Le « bon gras » est contenu dans les végétaux (noix, graines, olives, avocats, colza…). Elle rappelle l’importance des oméga-3, qui soutiennent le fonctionnement du cerveau, et conseille de consommer deux boîtes de petits poissons gras (sardines, harengs, maquereaux…) par semaine.
« En revanche, les acides gras transformés, comme les huiles hydroxylées présentes dans certains aliments transformés, sont à éviter », préconise Olivier Courtin-Clarins. En clair, on oublie les chips !
« Il n’y a pas de “foutu pour foutu” ». Vrai.
C’est l’une des conclusions les plus réjouissantes des études récentes, notamment concernant l’activité physique. À tout âge, l’organisme peut voir les bénéfices d’un changement de style de vie. Une étude publiée l’an dernier dans le « Journal of Sports Medicine » s’est penchée sur le lien entre la marche et la longévité des personnes de plus de 40 ans.
Elle montre que si l’ensemble de la population était aussi actif que les 25 % les plus actifs, nous gagnerions cinq ans d’espérance de vie. Et si les personnes les plus sédentaires marchaient une heure de plus chaque jour, elles pourraient espérer vivre onze ans de plus.
Une autre étude, menée en Grande-Bretagne fin 2023, a montré que, en modifiant son régime alimentaire à partir de 40 ans (pour une version plus saine, bien sûr), on peut gagner jusqu’à dix ans.
« On peut agir sur sa longévité même en étant en surpoids ». Vrai.
Une étude menée l’an dernier a montré que l’on peut être en bonne santé quel que soit son poids. Les scientifiques de l’université de Virginie, aux États-Unis, ont compilé des travaux portant sur plusieurs dizaines de milliers d’hommes et de femmes pour comprendre la relation entre surpoids, activité sportive et longévité.

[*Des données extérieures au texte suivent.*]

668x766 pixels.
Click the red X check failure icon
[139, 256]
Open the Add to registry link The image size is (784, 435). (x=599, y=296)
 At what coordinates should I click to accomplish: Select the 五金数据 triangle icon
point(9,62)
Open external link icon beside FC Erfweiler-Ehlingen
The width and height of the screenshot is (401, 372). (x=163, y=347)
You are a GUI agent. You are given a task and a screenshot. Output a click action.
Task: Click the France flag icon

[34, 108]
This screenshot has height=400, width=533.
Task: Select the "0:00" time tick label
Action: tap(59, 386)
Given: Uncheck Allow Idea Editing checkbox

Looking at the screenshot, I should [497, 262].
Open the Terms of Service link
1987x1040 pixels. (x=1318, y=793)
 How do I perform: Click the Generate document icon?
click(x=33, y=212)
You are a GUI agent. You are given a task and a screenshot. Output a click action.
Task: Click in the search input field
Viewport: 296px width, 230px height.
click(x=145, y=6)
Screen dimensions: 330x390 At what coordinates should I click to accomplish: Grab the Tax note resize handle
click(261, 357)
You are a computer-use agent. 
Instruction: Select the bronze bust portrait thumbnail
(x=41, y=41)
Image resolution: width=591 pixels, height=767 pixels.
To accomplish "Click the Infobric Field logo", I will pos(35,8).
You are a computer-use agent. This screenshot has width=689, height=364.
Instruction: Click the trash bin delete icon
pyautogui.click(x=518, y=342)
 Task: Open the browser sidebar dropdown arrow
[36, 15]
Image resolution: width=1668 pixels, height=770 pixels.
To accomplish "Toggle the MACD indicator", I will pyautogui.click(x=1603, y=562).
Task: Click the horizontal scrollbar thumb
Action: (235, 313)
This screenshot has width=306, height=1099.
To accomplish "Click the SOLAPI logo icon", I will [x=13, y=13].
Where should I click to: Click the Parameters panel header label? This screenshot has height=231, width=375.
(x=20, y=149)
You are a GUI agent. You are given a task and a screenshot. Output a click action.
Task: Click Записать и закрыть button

L’étude conclut qu’il est plus important de viser l’activité sportive plutôt que la minceur, et montre que l’on peut vivre en bonne santé et longtemps du moment qu’on reste actif. Le sport réduit largement le risque de maladie chez les personnes obèses. Une activité d’intensité modérée, comme de la marche rapide en bougeant les bras, pratiquée plusieurs fois par semaine, suffit à faire baisser le risque.
« La cryothérapie ou les bains glacés sont recommandés ». Pas vraiment.
Vous avez sans doute vu sur les réseaux sociaux des gens se plonger dans des bains froids ou entrer dans des cabines glacées. « Après un très grand intérêt pour la cryothérapie, notamment chez les sportifs, on en revient, juge Olivier Courtin-Clarins. Ces cures ne sont pas nécessaires.
En revanche, prendre des douches froides est très bénéfique pour la circulation sanguine. Cela stimule le système immunitaire et a même des effets positifs sur le sommeil. Terminez votre douche matinale par un jet d’eau froide. » Émilie Steinbach souligne que ce rituel active la thermogénèse, ce processus naturel qui permet de se réchauffer, avec potentiellement des effets positifs sur le métabolisme.
« On ne peut pas booster son cerveau ». Faux.
« Si, bien sûr, répond le Olivier Courtin-Clarins. Faire des efforts pour se souvenir des choses et lire régulièrement sont de bons outils pour rester en bonne santé cognitive. » Émilie Steinbach conseille aussi d’apprendre une langue ou à jouer d’un instrument de musique.
Et tous deux insistent sur l’importance d’entretenir des liens sociaux variés. « Toutes les études prouvent que l’isolement cause des problèmes de santé. En couple, on vit mieux et plus longtemps. Les liens sociaux sont un pilier de l’épigénétique », rappelle Olivier-Courtin Clarins.